Not watched the news for a week or so, not had to commute or do any real work, but the prospect of getting back into it is only slightly less welcome than the though of of being hit by a speeding car.

Where is all the possibility that should be whispering into my ear? Where is all the promise of the new – the sun on the horizon, the adventure and the fortune?

I’ve never been a quitter, hence my inability to stop drinking. But this year is slightly different. I don’t do new year’s resolutions. It’s all as much a cynical marketing ploy as mother’s and father’s days as far as I’m concerned – the chance to sell gym memberships, organic food and exercise equipment that won’t see any use beyond the 1st of February. But this change of year has brought about an unbidden sense of contemplation and evaluation.
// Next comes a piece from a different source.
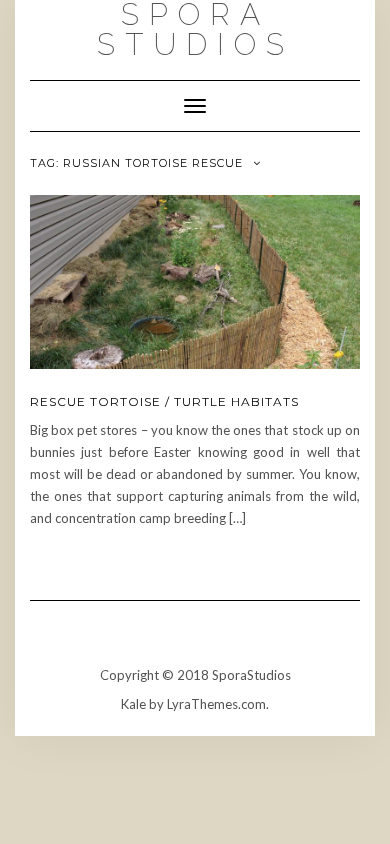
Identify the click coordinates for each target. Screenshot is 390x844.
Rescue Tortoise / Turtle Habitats (164, 401)
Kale (133, 704)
My father always jokes that “Every day is another nearer the gaping pit!” In middle-age, however this is less amusing and has come to resemble a dire warning.


Flashback!

Just looked at the pages in my notebook as I write this and remembered a time at school when it was a relief to come to the end of one page of ‘foolscap’ paper (does anyone call it that anymore?)

A quick consultation of the dictionary app on my phone says that it’s chiefly British, is also called ‘foolscap octavo’ and sometime ‘foolscap quarto’ when used in a book. The name dates from 1690-1700 and is so-called due to the watermark of a fool’s cap used on such paper. Needless to say that I saw no such ornamentation on the paper at my comprehensive – perhaps it was evident in posher schools, or just something consigned to the past. But, it was the size of the paper (A4) that was particularly dreaded. It was especially bad when being given ‘lines’ for some infraction or other. Of course, 100 lines involved the same amount of work in whatever size of paper, but the difference in scale seemed like comparing Silbury Hill to Mount Everest in the young mind – almost as if there were so much more effort involved.


Anyway, the January epiphany is here, literally and figuratively. We get through the familial and social obligations of Christmas only to feel the sting of the unfulfilled and of creeping antiquity once the quiet sets in. And every year, despite everything, we’ll get through it.